* What this task involves
Give the number of lines in the data that contain the word "computer"; no other text is needed.
# # # # # # #
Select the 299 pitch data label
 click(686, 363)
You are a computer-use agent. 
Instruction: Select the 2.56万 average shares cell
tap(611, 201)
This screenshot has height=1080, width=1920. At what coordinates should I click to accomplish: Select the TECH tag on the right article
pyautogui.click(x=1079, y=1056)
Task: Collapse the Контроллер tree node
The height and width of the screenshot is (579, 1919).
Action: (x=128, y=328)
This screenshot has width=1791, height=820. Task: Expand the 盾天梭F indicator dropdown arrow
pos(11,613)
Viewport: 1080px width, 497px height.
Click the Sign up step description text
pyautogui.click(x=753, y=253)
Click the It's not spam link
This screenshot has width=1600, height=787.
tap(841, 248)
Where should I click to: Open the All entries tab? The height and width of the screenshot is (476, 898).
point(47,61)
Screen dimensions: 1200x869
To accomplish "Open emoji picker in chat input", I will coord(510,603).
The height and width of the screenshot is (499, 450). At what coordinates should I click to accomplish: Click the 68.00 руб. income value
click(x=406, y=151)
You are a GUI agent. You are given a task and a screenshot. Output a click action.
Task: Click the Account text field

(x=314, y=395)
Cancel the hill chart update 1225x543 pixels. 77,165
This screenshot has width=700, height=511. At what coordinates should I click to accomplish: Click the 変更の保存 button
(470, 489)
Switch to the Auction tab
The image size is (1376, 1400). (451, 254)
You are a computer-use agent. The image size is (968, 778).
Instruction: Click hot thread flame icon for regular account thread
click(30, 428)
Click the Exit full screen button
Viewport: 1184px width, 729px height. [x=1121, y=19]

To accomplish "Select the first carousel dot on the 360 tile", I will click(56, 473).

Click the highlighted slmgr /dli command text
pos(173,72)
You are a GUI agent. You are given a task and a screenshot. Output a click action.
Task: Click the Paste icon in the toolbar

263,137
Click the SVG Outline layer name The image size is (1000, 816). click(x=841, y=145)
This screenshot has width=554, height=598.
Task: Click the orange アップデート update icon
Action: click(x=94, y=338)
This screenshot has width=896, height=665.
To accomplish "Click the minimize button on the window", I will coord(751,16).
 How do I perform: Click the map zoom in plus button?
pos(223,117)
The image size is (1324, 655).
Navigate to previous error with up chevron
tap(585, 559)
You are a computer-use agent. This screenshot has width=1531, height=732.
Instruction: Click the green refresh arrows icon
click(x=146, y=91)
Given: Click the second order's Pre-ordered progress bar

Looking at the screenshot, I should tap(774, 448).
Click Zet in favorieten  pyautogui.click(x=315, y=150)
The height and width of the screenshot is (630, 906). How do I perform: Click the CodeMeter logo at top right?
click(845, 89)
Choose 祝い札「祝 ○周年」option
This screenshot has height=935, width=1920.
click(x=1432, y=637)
# # # # # # #
* Task answer
3